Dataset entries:
**********

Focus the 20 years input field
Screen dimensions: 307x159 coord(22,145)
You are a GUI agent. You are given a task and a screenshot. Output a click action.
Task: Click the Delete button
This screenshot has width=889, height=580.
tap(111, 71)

**********

[Problem statement]
An exact retyping of every line in the records is needed.

[Output of the task]
Focus the 20 years input field
Screen dimensions: 307x159 coord(22,145)
You are a GUI agent. You are given a task and a screenshot. Output a click action.
Task: Click the Delete button
This screenshot has width=889, height=580.
tap(111, 71)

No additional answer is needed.